In this section Buzan is drawing attention on information processing in the brain.

Currently there is a tremendous amount of interest in how each cerebral hemisphere process information, how information is shared between the hemispheres, and how the two hemispheres work together to process information.

The pioneering work in this area was conducted by R. W. Sperry and his associates at the California Institute of Technology.

In 1940, two articles appeared in the literature dealing with the corpus coliseum, a huge band of nerve fibers which relay information between the two cerebral hemispheres. T. C. Erickson published an article describing how an epileptic discharge of activity spread from the one hemisphere to the other via the corpus coliseum in the brains of monkeys. Van Wagenen and Herren also published an article describing how damage to the corpus coliseum often reduced the number of seizures experienced by human epileptics.

The above two studies led to a radical treatment for humans with epilepsy who did not respond to traditional treatments. This new treatment, involving severing the corpus coliseum, was termed "split-brain surgery".

Sperry and his associates had done a great deal of experimental work with cats that had the optic chiasm severed. In a normal cat, or human, information from each eye goes to both hemispheres. By severing the optic chiasm, the information from each eye goes only to the ipsi-lateral or same-side hemisphere. That is, information from the left eye goes only to the left hemisphere and information from the right eye goes only to the right hemisphere.

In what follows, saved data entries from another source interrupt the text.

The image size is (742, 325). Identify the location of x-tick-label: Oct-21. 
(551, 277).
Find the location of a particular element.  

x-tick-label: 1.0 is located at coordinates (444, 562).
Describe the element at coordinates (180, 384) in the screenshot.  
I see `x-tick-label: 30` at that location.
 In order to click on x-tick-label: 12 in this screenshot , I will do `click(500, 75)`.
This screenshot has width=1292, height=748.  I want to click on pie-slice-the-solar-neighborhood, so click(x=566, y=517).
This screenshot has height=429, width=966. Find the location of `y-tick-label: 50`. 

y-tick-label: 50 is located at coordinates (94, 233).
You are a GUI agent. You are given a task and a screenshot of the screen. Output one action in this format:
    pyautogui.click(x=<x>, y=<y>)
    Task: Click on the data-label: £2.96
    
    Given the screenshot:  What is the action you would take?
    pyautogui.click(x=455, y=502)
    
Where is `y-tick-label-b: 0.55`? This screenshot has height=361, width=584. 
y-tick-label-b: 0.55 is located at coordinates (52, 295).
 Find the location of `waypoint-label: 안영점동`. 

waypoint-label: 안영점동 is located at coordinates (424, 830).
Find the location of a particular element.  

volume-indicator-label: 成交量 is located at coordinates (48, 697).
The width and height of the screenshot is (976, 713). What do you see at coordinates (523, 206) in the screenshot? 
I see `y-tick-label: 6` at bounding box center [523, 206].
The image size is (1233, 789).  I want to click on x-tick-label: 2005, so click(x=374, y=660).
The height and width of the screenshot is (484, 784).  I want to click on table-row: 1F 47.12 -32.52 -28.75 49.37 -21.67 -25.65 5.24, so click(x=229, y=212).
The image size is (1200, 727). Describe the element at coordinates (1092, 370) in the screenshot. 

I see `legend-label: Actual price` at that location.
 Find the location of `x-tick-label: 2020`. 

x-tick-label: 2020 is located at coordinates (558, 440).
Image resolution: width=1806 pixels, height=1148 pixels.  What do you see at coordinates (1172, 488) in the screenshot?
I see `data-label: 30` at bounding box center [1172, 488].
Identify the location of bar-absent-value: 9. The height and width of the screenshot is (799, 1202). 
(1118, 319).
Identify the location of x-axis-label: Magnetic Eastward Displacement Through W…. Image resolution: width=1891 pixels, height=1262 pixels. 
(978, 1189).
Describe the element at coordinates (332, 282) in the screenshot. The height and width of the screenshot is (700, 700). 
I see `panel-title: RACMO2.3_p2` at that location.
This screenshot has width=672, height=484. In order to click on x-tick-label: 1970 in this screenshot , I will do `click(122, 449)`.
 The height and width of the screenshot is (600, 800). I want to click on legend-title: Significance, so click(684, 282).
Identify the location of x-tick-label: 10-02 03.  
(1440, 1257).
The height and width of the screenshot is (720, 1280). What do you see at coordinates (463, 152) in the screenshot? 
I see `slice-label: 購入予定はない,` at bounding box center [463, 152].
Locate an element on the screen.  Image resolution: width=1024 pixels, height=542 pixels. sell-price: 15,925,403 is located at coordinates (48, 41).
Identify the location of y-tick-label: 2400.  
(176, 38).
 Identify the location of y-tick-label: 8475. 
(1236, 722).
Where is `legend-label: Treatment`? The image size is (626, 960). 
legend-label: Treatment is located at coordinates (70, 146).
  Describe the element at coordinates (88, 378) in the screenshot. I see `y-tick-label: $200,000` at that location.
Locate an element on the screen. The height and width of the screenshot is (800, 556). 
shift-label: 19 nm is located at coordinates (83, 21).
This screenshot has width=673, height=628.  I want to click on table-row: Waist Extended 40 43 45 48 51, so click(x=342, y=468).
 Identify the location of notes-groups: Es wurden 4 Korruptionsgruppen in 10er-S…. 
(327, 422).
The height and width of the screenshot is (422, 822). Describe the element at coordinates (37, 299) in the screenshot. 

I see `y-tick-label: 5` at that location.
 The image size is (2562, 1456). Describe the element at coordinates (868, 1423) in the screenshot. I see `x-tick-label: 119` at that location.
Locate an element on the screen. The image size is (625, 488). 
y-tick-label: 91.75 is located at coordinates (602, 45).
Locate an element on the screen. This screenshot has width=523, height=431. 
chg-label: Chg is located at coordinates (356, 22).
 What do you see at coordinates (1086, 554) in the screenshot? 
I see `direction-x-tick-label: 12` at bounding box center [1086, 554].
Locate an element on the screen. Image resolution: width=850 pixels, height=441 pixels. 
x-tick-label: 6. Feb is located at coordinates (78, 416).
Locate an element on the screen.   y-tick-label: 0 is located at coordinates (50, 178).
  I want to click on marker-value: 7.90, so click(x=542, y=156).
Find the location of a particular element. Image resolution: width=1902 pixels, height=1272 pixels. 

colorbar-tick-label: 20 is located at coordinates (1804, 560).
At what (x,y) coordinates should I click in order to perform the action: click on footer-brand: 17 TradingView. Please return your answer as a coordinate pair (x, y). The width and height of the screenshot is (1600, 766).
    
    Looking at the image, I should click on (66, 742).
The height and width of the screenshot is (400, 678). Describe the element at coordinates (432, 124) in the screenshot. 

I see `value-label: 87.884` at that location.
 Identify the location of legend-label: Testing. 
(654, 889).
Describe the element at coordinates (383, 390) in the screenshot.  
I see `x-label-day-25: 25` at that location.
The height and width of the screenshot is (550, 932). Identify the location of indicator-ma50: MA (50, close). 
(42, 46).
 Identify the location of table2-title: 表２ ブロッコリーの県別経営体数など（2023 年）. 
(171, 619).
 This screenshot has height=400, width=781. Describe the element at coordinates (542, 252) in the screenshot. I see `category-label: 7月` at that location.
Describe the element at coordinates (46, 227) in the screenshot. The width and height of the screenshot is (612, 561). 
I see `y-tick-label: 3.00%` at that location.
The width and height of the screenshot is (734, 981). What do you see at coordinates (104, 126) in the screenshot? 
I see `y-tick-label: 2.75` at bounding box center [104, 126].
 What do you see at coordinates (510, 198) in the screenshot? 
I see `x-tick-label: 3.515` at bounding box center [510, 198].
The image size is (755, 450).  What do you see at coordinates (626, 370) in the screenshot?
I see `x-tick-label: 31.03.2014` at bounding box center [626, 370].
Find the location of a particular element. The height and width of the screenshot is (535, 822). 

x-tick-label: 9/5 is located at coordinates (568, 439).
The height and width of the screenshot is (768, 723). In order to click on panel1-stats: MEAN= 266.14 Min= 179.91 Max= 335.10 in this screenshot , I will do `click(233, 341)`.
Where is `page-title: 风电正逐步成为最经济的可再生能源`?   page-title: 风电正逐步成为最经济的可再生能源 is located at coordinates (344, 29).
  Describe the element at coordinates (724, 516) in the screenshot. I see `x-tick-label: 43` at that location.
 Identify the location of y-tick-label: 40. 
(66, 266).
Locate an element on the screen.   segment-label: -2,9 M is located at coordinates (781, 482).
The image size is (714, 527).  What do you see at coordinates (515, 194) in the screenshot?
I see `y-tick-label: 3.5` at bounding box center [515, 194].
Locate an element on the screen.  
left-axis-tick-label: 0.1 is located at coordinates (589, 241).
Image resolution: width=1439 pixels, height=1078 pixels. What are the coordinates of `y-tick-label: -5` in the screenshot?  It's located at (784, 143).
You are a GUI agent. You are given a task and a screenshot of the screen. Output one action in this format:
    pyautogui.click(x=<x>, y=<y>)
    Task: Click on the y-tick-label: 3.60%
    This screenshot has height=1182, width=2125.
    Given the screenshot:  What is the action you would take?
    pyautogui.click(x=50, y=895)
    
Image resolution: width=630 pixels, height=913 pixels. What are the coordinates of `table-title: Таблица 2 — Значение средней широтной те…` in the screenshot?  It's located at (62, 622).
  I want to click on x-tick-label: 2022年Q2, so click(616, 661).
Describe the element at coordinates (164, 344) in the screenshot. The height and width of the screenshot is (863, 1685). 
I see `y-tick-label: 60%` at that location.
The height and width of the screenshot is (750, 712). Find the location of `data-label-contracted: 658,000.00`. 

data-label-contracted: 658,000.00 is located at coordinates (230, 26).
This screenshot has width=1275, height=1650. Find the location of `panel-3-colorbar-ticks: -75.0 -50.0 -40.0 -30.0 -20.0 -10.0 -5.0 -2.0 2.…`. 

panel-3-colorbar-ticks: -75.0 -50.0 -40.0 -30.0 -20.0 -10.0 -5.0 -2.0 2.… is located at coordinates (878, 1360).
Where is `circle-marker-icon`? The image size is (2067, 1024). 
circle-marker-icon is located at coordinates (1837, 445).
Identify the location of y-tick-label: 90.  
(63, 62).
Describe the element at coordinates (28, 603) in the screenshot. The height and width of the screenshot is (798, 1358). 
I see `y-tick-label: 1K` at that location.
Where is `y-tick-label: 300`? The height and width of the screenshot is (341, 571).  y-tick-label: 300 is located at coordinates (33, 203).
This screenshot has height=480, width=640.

Sperry showed that, when information goes to only one hemisphere in a cat with the corpus coliseum split, the information is not available to the other hemisphere. Sperry was the first to investigate the effects of the split-brain surgery on human epileptics. One experiment that is representative of Sperry’s work is described as follows:

A split-brain patient is seated in front of a screen and is asked to look directly at a black dot in the center of the screen. A picture of a cup is flashed briefly to the right of the dot. This information is lateralised, or delivered only, to her left hemisphere. The subject is asked what she saw. Since the information went to the left hemisphere, or speaking hemisphere, the subject answers ‘cup’. A picture of a fork is then flashed to the left of the dot. This information is lateralised to the right or non-speaking hemisphere. When the subject is asked what she saw, she says ‘nothing’, since the right hemisphere cannot produce language.

However, if she is asked to reach under the screen with her left hand (controlled by the right hemisphere) and pick out the object she saw from a number of hidden objects, she is able to do this. If she is then asked to name the object that she has picked out, she cannot verbalize the response (Sperry, 1968).